Moreover, we also tested the performance of the proposed method without the Backtracking Line Search on real data to validate the benefits of this step. We noted the performance of the proposed method without the Backtracking Line Search as ‘w/o BTLS’ on
Table 4 and
Table 5 and
Figure 10 to see the enhancement of the robustness.
The robustness was compared based on the number of correctly modeled cuboids and the mean and standard deviation of the results, which were in a manner similar to the synthetic data. The results of the false and no solutions are listed in
Table 4. The method of Wei et al. [
10] fails to model the correct cuboids for 218 of the total 354 real data, which is approximately 61% of the total cuboid. This percentage is in the middle of the failure rates of the two and three-face cases of the synthetic data, which are 99% and 36%, respectively. Therefore, the condition of real data is difficult. Moreover, this interpretation is supported by the fact that the proposed method yielded two no-solution results for the first time in the experiments. The proposed method without the backtracking line search failed to model the correct cuboids for 47 of the 354 real data. On the other hand, The proposed method with the backtracking line search failed to model the correct cuboids for only 6 of the 354 real data. These real data results show not only a significant improvement over those of the previous method but also the benefit of the backtracking line search. Therefore, it can be concluded that the proposed method is the most robust among other methods under high noise and occlusion conditions.

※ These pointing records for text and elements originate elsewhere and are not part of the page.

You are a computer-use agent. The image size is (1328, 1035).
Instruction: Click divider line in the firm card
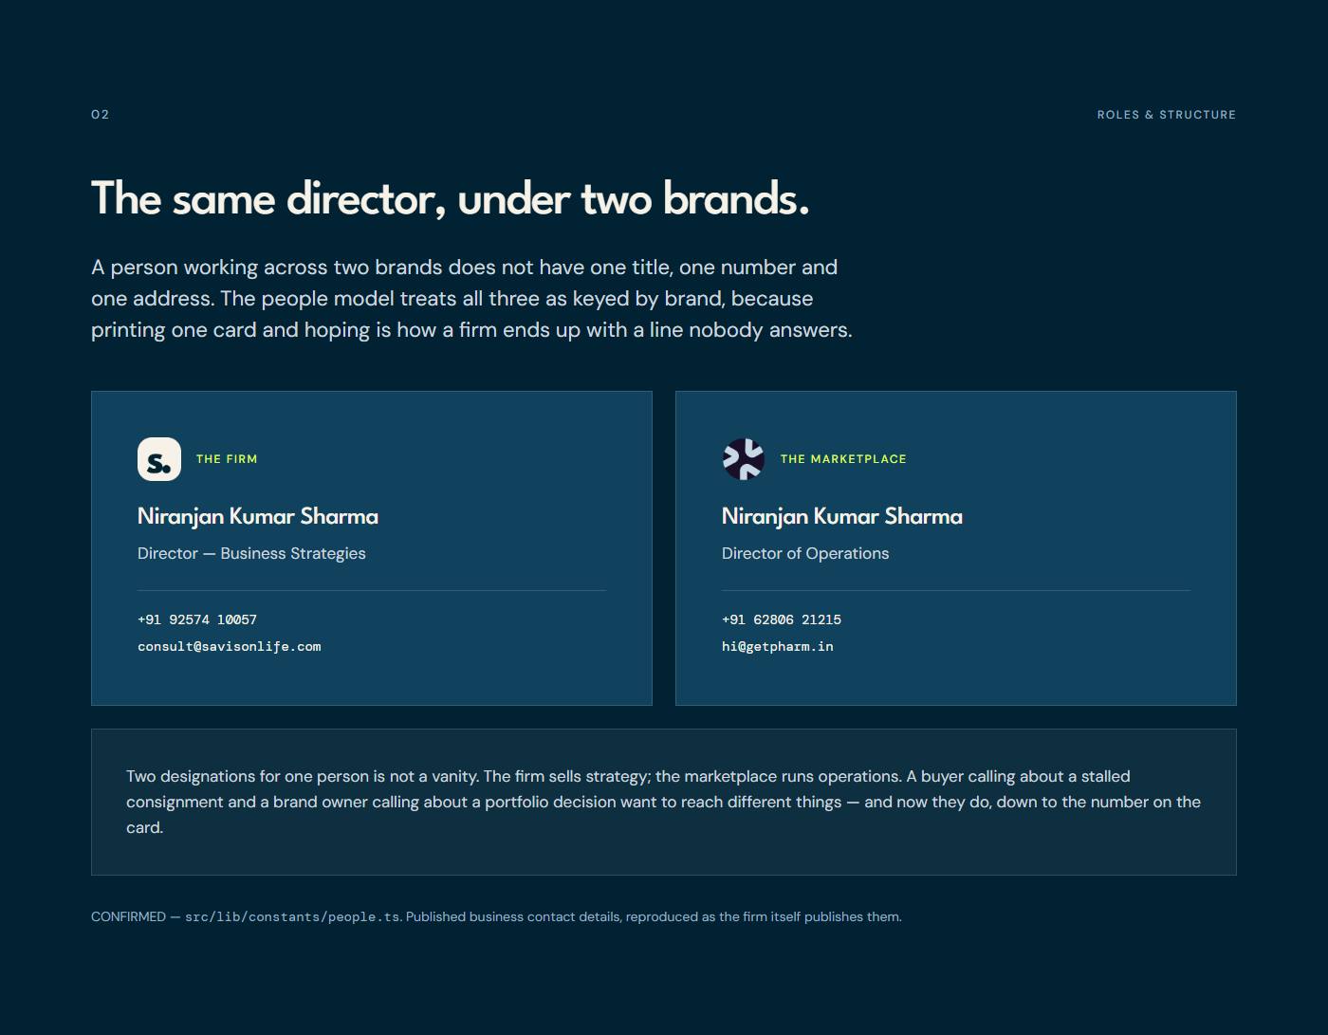point(372,590)
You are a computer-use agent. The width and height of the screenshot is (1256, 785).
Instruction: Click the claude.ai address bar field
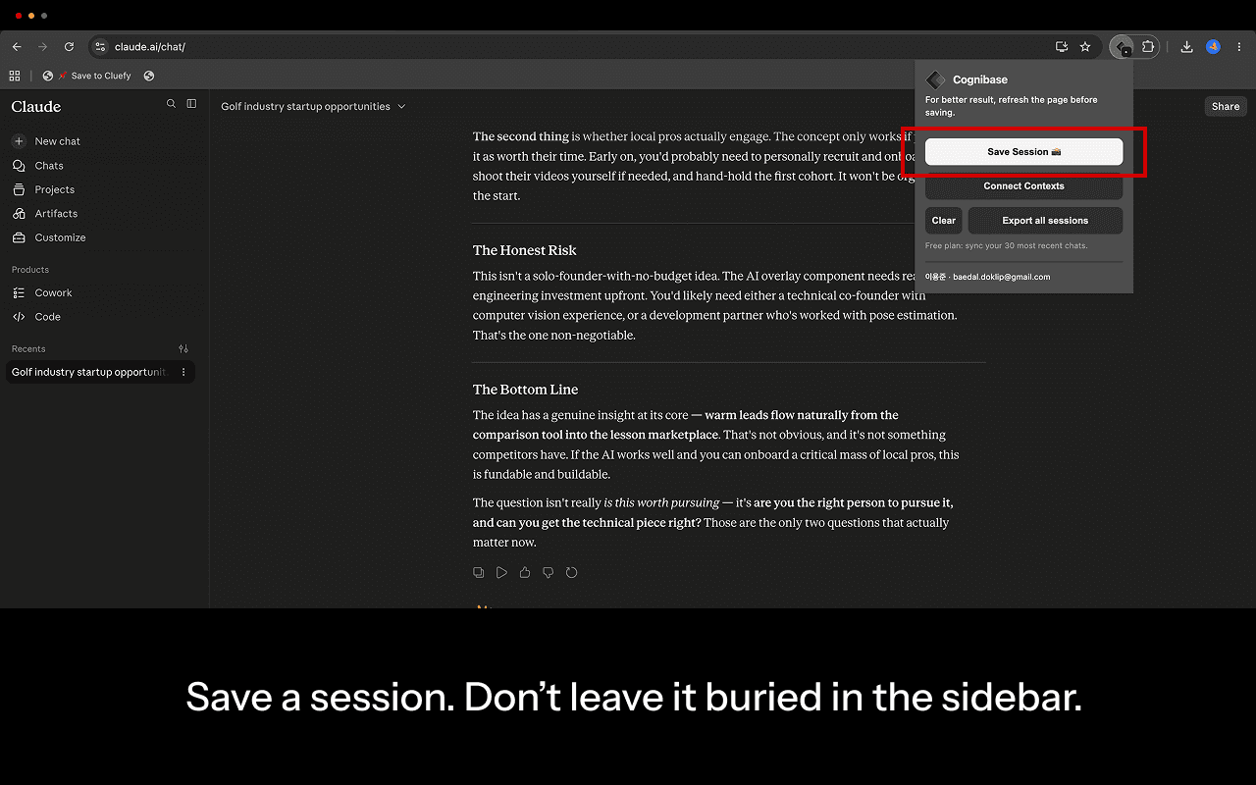pyautogui.click(x=579, y=46)
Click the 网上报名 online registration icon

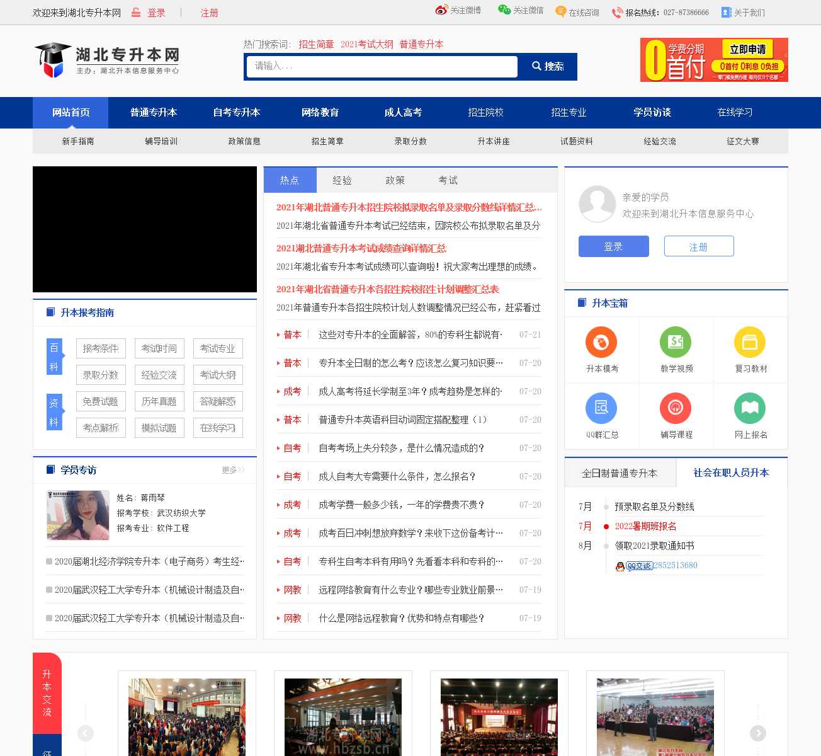click(x=750, y=408)
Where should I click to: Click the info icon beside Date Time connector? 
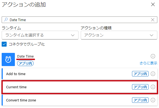[x=153, y=56]
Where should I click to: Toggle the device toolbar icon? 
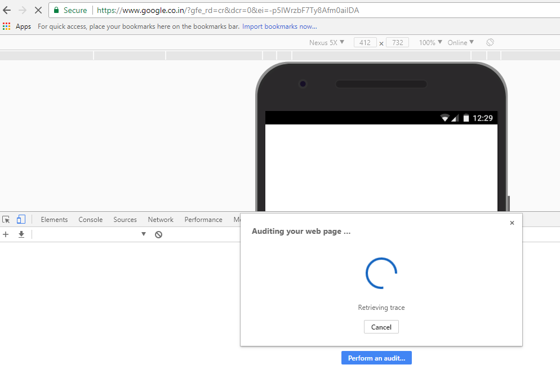[21, 219]

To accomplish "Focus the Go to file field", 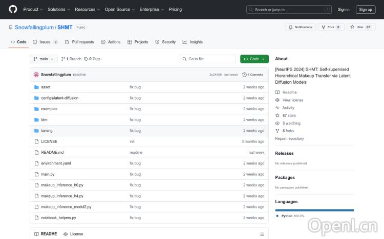I will (207, 59).
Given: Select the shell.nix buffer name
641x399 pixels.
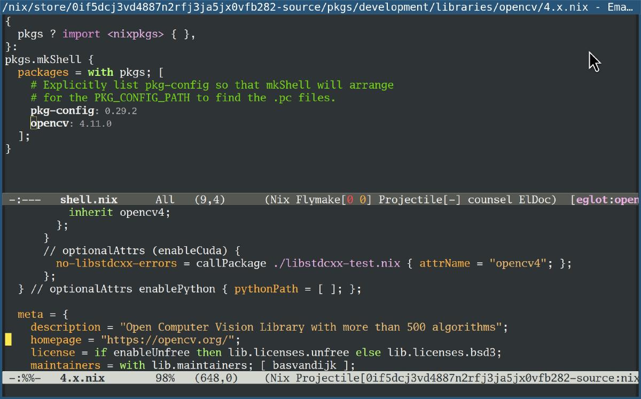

A robustness evaluation based on the distance metric is summarized in
Table 5. This table shows that 75, 80, and 85% of the points are distributed at distances within the corresponding values in the table from the surface of the cuboid model. Therefore, we consider that a result with a lower value indicates better performance because the points are located closer to the surface of the cuboid model. Consequently, based on
Table 5, the proposed method outperforms other methods in most cases. Specifically, the points are closer to the model surface of the proposed method on average. Moreover, the proposed method achieved consistent results with a lower standard deviation than previous methods. These results are also visualized as boxplots in
Figure 10 for easy comparison. Here, the proposed method whose results are colored in green shows an improved performance compared to the previous method whose results are colored in red.